The animals in question are rhesus macaques who were undergoing experiments by the company to develop a brain chip implant that Neuralink claims could one day help paralyzed people to walk and blind people to see. Beyond the dazzling scientific pitch for this device, there are horrific reports of animals who had their skulls breached to implant the experimental device, and in one case (according to public records) gaps in an animal’s skull were filled with an unapproved adhesive which caused the animal to hemorrhage. In another case a monkey had nausea so severe she had open sores on her esophagus before she was killed. Animals suffered from chronic staph and other infections after having the brain chip implanted.
Other evidence for this horrific treatment is an impassioned internal letter written by an employee concerned about the need to slow down the pace to avoid “hack jobs” on the animals during the experimental surgery. The “break things and move fast” speed has been blamed for the company’s cruel and cavalier treatment of animals.
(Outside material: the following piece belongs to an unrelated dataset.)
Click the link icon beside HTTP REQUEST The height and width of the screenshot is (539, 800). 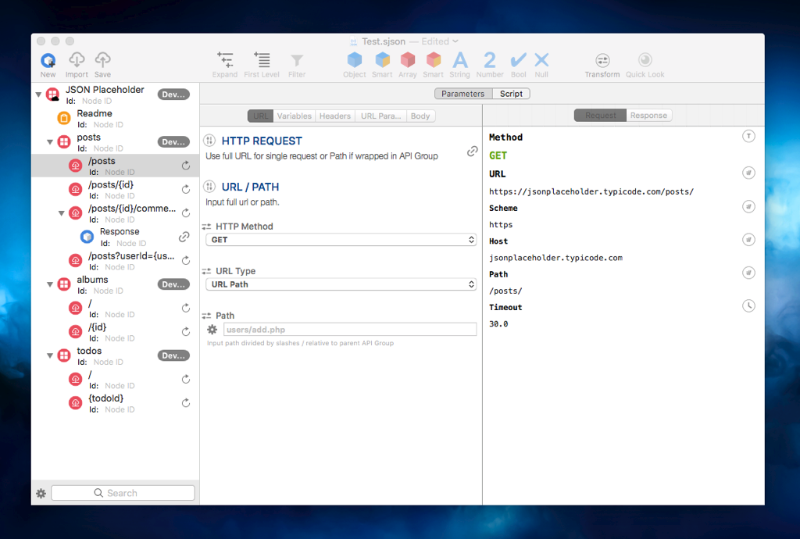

Elon Musk apparently told employees at Neuralink to work “as if they had a bomb strapped to their head.”
The USDA Inspector General has opened a probe into potential Animal Welfare Act violations at Neuralink. This is not a common occurrence, as research standards are often left to institutional Animal Care and Research bodies at universities. The Animal Welfare Act doesn’t adequately protect many animals in the first place. Companion animals and other animals held in captivity have more protection than animals used in agriculture, mice and rats. Overall protections for animals used in research are inadequate.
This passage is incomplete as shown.